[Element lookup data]
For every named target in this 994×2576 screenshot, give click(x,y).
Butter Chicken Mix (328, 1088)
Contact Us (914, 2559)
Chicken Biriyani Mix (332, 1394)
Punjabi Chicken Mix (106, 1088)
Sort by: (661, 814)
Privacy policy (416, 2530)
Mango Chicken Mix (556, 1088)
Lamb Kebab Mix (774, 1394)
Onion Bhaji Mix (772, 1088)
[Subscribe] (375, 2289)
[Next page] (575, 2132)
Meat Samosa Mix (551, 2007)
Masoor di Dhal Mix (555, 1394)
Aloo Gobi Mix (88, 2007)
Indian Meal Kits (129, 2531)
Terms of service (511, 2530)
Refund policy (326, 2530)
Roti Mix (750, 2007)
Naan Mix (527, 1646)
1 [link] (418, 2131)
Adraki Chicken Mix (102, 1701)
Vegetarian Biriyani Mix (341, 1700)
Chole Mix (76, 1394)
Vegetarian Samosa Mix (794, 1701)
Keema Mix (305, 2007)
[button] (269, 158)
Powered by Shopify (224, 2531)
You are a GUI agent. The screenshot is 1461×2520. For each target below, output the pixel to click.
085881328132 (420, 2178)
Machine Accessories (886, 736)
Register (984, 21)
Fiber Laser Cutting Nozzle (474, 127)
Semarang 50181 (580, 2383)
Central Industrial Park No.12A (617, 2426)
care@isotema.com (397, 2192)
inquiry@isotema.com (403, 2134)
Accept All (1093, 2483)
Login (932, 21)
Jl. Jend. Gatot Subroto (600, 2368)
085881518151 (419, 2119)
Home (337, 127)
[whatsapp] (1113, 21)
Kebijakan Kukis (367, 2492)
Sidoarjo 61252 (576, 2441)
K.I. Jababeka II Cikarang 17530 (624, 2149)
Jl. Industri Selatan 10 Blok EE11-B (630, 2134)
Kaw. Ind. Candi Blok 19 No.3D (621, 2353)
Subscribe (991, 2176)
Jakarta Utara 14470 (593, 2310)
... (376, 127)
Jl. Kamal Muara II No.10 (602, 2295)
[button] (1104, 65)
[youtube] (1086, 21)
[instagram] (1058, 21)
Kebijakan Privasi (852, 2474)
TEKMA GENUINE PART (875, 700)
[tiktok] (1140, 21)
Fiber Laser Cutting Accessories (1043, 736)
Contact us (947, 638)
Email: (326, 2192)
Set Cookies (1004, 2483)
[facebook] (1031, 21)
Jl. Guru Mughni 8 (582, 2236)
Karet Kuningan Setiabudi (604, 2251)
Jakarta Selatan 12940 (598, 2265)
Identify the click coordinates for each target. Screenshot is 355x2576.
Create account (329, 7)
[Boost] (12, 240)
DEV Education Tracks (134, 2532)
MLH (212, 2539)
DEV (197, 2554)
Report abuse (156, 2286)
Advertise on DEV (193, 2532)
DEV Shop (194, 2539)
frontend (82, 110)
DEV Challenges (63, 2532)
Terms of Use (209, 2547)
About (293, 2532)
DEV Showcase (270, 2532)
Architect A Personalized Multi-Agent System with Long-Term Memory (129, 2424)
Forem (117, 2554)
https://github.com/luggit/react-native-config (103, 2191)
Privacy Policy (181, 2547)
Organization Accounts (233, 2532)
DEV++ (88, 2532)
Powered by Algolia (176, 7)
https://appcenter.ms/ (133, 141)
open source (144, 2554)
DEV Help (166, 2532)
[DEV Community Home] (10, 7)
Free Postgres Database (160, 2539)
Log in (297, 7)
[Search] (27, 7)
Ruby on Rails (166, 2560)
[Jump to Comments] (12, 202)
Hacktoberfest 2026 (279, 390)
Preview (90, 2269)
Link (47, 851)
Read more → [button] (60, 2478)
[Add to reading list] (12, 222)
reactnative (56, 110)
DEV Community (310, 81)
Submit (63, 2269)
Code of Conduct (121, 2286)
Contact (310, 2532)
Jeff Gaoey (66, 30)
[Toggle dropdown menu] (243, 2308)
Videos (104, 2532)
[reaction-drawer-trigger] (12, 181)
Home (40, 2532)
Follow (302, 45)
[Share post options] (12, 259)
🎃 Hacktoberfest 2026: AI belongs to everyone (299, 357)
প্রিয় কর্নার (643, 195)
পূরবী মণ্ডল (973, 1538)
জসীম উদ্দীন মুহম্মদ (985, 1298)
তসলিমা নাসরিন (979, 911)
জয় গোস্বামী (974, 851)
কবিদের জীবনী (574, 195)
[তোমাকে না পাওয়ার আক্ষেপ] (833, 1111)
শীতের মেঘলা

Problem to solve: Copy all of the data above, swapping "Mix" for "Blend" wherever it occurs and leaving everything else unchanged.

Solution to the problem:
For every named target in this 994×2576 screenshot, give click(x,y).
Butter Chicken Blend (328, 1088)
Contact Us (914, 2559)
Chicken Biriyani Blend (332, 1394)
Punjabi Chicken Blend (106, 1088)
Sort by: (661, 814)
Privacy policy (416, 2530)
Mango Chicken Blend (556, 1088)
Lamb Kebab Blend (774, 1394)
Onion Bhaji Blend (772, 1088)
[Subscribe] (375, 2289)
[Next page] (575, 2132)
Meat Samosa Blend (551, 2007)
Masoor di Dhal Blend (555, 1394)
Aloo Gobi Blend (88, 2007)
Indian Meal Kits (129, 2531)
Terms of service (511, 2530)
Refund policy (326, 2530)
Roti Blend (750, 2007)
Naan Blend (527, 1646)
1 [link] (418, 2131)
Adraki Chicken Blend (102, 1701)
Vegetarian Biriyani Blend (341, 1700)
Chole Blend (76, 1394)
Vegetarian Samosa Blend (794, 1701)
Keema Blend (305, 2007)
[button] (269, 158)
Powered by Shopify (224, 2531)
You are a GUI agent. The screenshot is 1461×2520. For each target below, output the pixel to click.
085881328132 (420, 2178)
Machine Accessories (886, 736)
Register (984, 21)
Fiber Laser Cutting Nozzle (474, 127)
Semarang 50181 (580, 2383)
Central Industrial Park No.12A (617, 2426)
care@isotema.com (397, 2192)
inquiry@isotema.com (403, 2134)
Accept All (1093, 2483)
Login (932, 21)
Jl. Jend. Gatot Subroto (600, 2368)
085881518151 (419, 2119)
Home (337, 127)
[whatsapp] (1113, 21)
Kebijakan Kukis (367, 2492)
Sidoarjo 61252 (576, 2441)
K.I. Jababeka II Cikarang 17530 (624, 2149)
Jl. Industri Selatan 10 Blok EE11-B (630, 2134)
Kaw. Ind. Candi Blok 19 No.3D (621, 2353)
Subscribe (991, 2176)
Jakarta Utara 14470 (593, 2310)
... (376, 127)
Jl. Kamal Muara II No.10 (602, 2295)
[button] (1104, 65)
[youtube] (1086, 21)
[instagram] (1058, 21)
Kebijakan Privasi (852, 2474)
TEKMA GENUINE PART (875, 700)
[tiktok] (1140, 21)
Fiber Laser Cutting Accessories (1043, 736)
Contact us (947, 638)
Email: (326, 2192)
Set Cookies (1004, 2483)
[facebook] (1031, 21)
Jl. Guru Mughni 8 (582, 2236)
Karet Kuningan Setiabudi (604, 2251)
Jakarta Selatan 12940 (598, 2265)
Identify the click coordinates for each target. Screenshot is 355x2576.
Create account (329, 7)
[Boost] (12, 240)
DEV Education Tracks (134, 2532)
MLH (212, 2539)
DEV (197, 2554)
Report abuse (156, 2286)
Advertise on DEV (193, 2532)
DEV Shop (194, 2539)
frontend (82, 110)
DEV Challenges (63, 2532)
Terms of Use (209, 2547)
About (293, 2532)
DEV Showcase (270, 2532)
Architect A Personalized Multi-Agent System with Long-Term Memory (129, 2424)
Forem (117, 2554)
https://github.com/luggit/react-native-config (103, 2191)
Privacy Policy (181, 2547)
Organization Accounts (233, 2532)
DEV++ (88, 2532)
Powered by Algolia (176, 7)
https://appcenter.ms/ (133, 141)
open source (144, 2554)
DEV Help (166, 2532)
[DEV Community Home] (10, 7)
Free Postgres Database (160, 2539)
Log in (297, 7)
[Search] (27, 7)
Ruby on Rails (166, 2560)
[Jump to Comments] (12, 202)
Hacktoberfest 2026 (279, 390)
Preview (90, 2269)
Link (47, 851)
Read more → [button] (60, 2478)
[Add to reading list] (12, 222)
reactnative (56, 110)
DEV Community (310, 81)
Submit (63, 2269)
Code of Conduct (121, 2286)
Contact (310, 2532)
Jeff Gaoey (66, 30)
[Toggle dropdown menu] (243, 2308)
Videos (104, 2532)
[reaction-drawer-trigger] (12, 181)
Home (40, 2532)
Follow (302, 45)
[Share post options] (12, 259)
🎃 Hacktoberfest 2026: AI belongs to everyone (299, 357)
প্রিয় কর্নার (643, 195)
পূরবী মণ্ডল (973, 1538)
জসীম উদ্দীন মুহম্মদ (985, 1298)
তসলিমা নাসরিন (979, 911)
জয় গোস্বামী (974, 851)
কবিদের জীবনী (574, 195)
[তোমাকে না পাওয়ার আক্ষেপ] (833, 1111)
শীতের মেঘলা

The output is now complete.